INSTRUCTIONS TO FOLLOW — What's needed is the listing below, repeated word for word with no pictures.

PROVIDED DATA —

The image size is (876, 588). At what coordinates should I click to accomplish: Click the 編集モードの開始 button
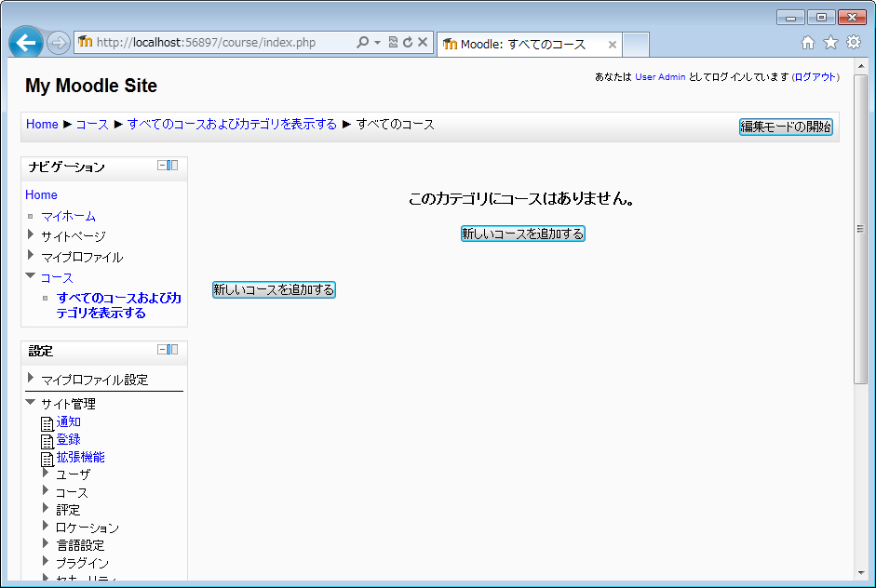pyautogui.click(x=786, y=127)
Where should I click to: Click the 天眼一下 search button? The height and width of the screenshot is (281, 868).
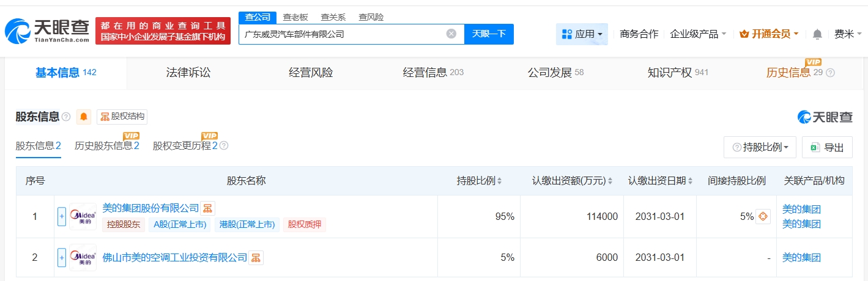[489, 34]
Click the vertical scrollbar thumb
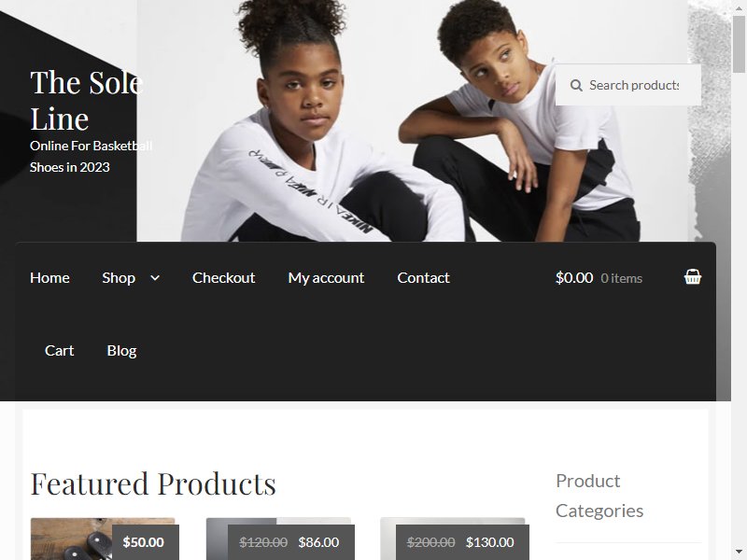747x560 pixels. (x=739, y=44)
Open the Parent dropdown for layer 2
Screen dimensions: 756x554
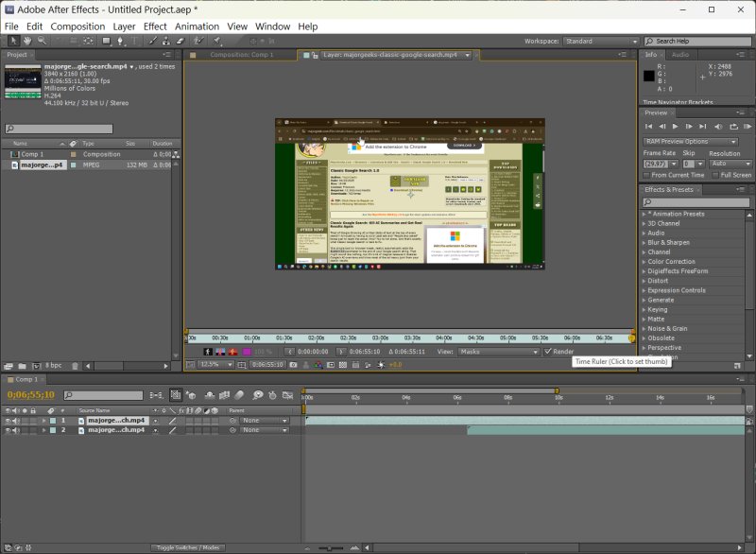coord(264,430)
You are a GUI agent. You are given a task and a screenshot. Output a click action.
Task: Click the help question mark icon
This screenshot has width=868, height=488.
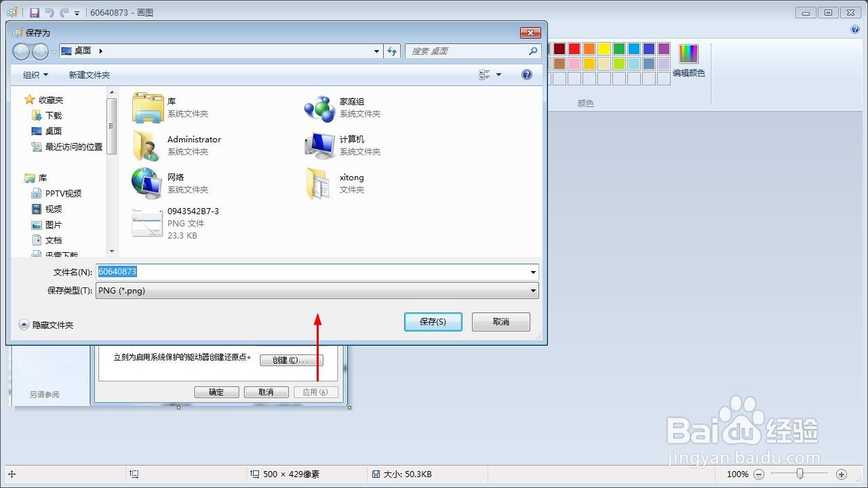coord(527,75)
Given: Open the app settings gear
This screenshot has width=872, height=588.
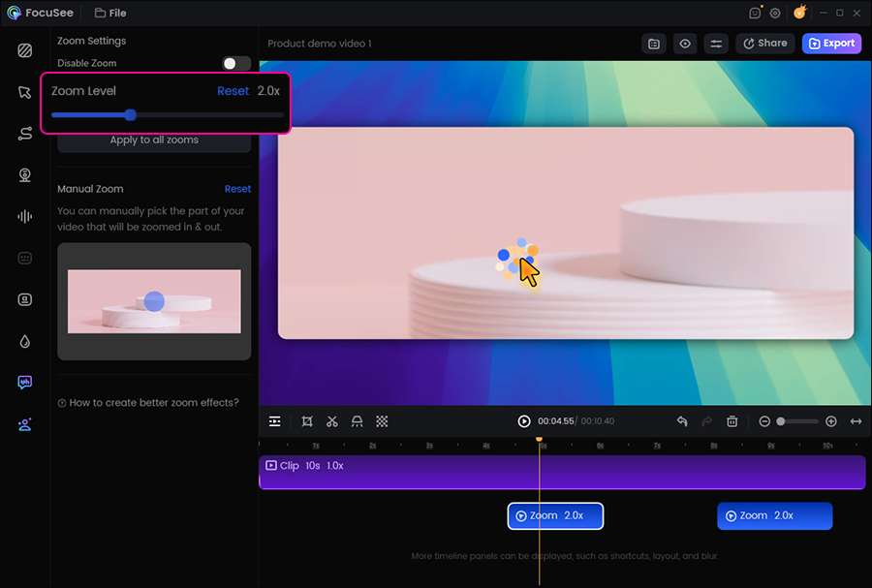Looking at the screenshot, I should [x=775, y=14].
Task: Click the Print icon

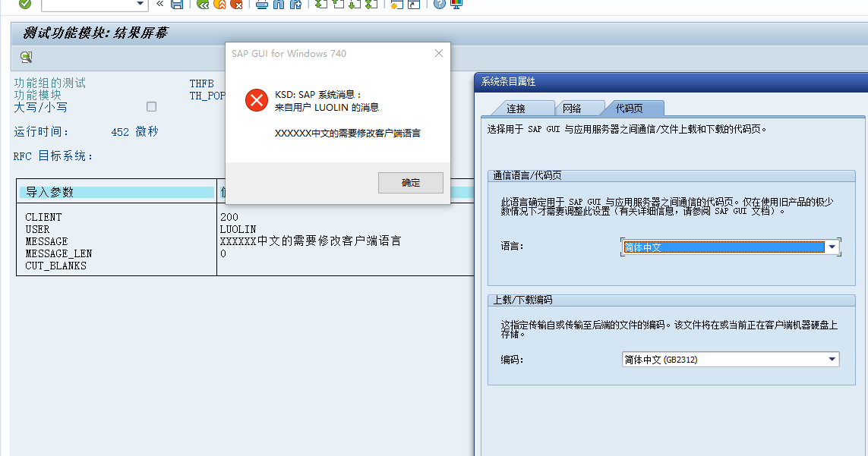Action: click(x=262, y=5)
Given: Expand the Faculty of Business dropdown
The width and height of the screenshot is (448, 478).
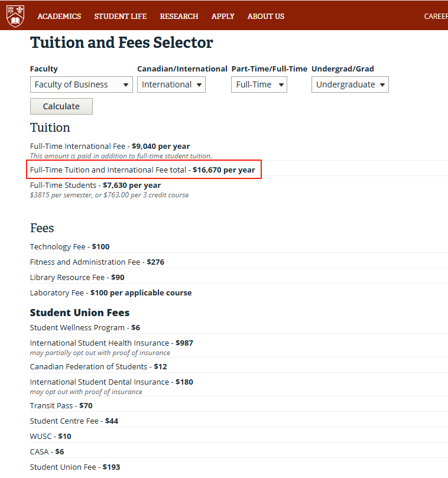Looking at the screenshot, I should [82, 84].
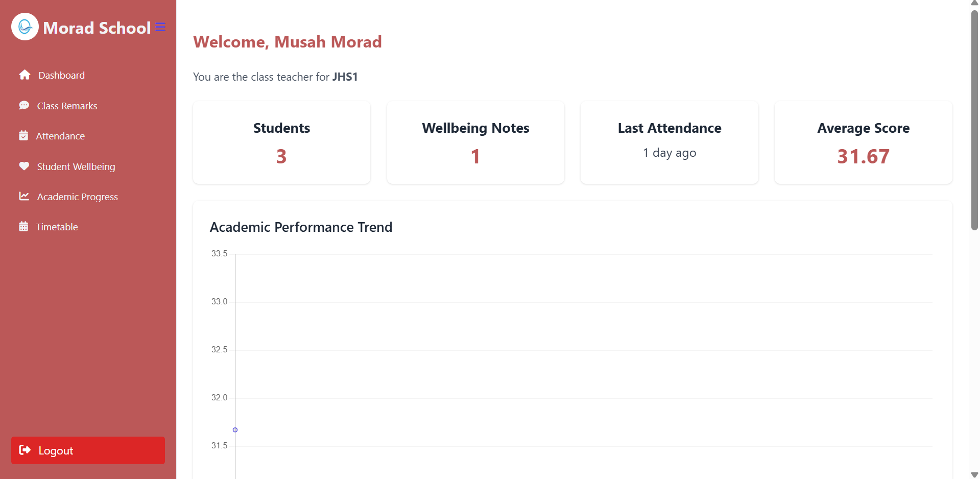Image resolution: width=980 pixels, height=479 pixels.
Task: Click the scrollbar up arrow
Action: 973,4
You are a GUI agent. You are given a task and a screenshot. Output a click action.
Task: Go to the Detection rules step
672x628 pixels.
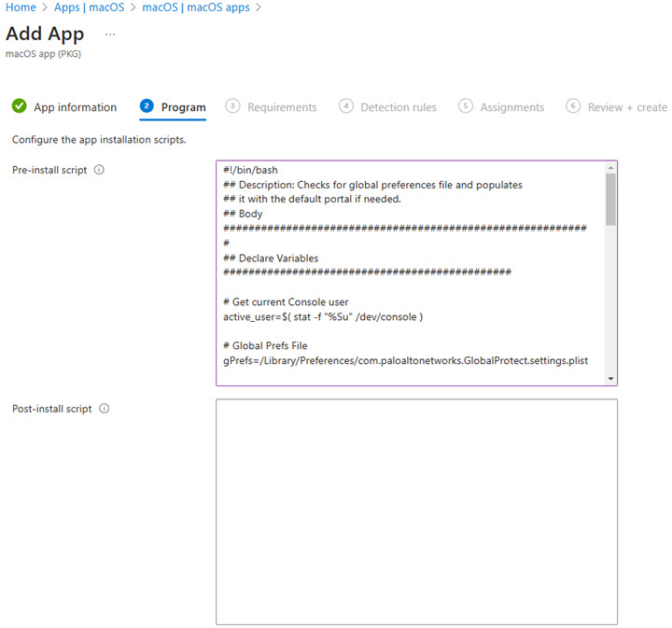tap(398, 107)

ANSWER TO THIS PROBLEM —
The image size is (876, 588). At what coordinates should I click to accomplish: Click the 編集モードの開始 button
pyautogui.click(x=786, y=127)
Where should I click to: Click the 天眼一下 search button? The height and width of the screenshot is (281, 868).
[489, 34]
Click the vertical scrollbar thumb
747x560 pixels. (x=739, y=44)
Open the Parent dropdown for layer 2
Screen dimensions: 756x554
coord(264,430)
You are a GUI agent. You are given a task and a screenshot. Output a click action.
Task: Click the help question mark icon
This screenshot has width=868, height=488.
coord(527,75)
Given: Open the app settings gear
This screenshot has width=872, height=588.
Looking at the screenshot, I should [x=775, y=14].
Task: Click the Print icon

Action: click(x=262, y=5)
Given: Expand the Faculty of Business dropdown
The width and height of the screenshot is (448, 478).
Looking at the screenshot, I should [82, 84].
Image resolution: width=980 pixels, height=479 pixels.
Task: Click the scrollbar up arrow
Action: 973,4
You are a GUI agent. You are given a task and a screenshot. Output a click action.
Task: Go to the Detection rules step
672x628 pixels.
tap(398, 107)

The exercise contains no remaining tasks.